(TASK ITEM): Beginning with the line where "You are a GUI" appears, restate each line word for word until the data ends. Pictures do not go in.

[[ EXERCISE MATERIAL open ]]

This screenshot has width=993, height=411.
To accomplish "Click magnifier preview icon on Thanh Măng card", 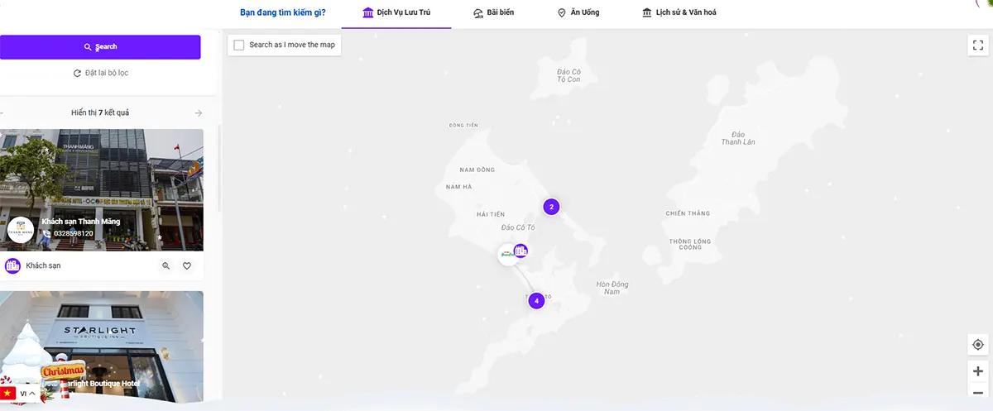I will (x=166, y=265).
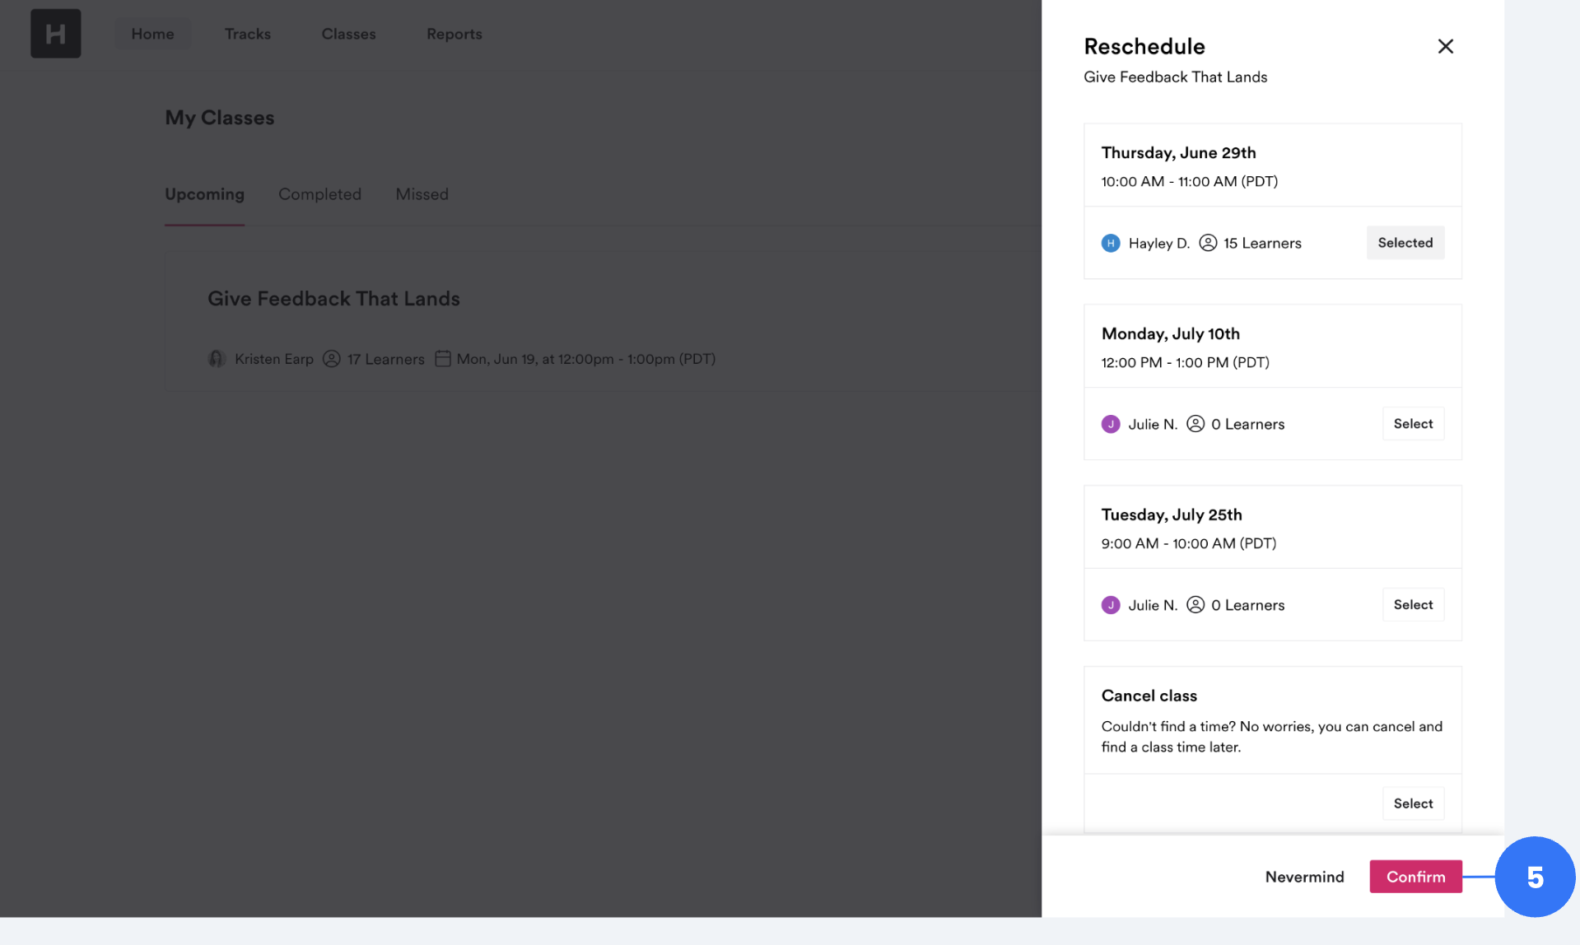Select the Monday, July 10th class

pos(1413,424)
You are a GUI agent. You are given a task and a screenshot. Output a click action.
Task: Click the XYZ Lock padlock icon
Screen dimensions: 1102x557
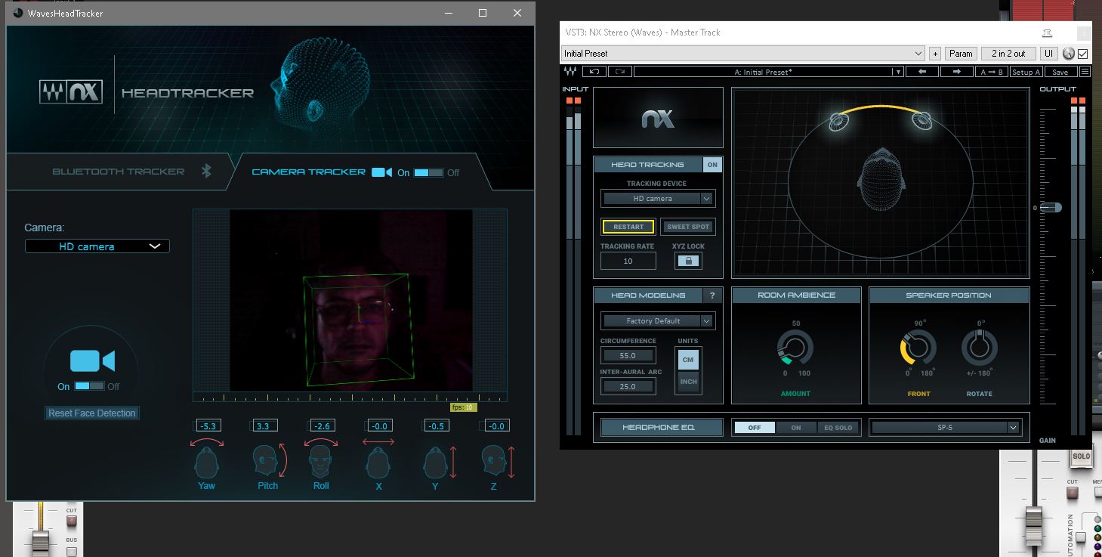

[[ EXERCISE MATERIAL closed ]]

(RESPONSE FOR THIS EXERCISE):
You are a GUI agent. You are given a task and a screenshot. Output a click action.
Task: Click the XYZ Lock padlock icon
Screen dimensions: 1102x557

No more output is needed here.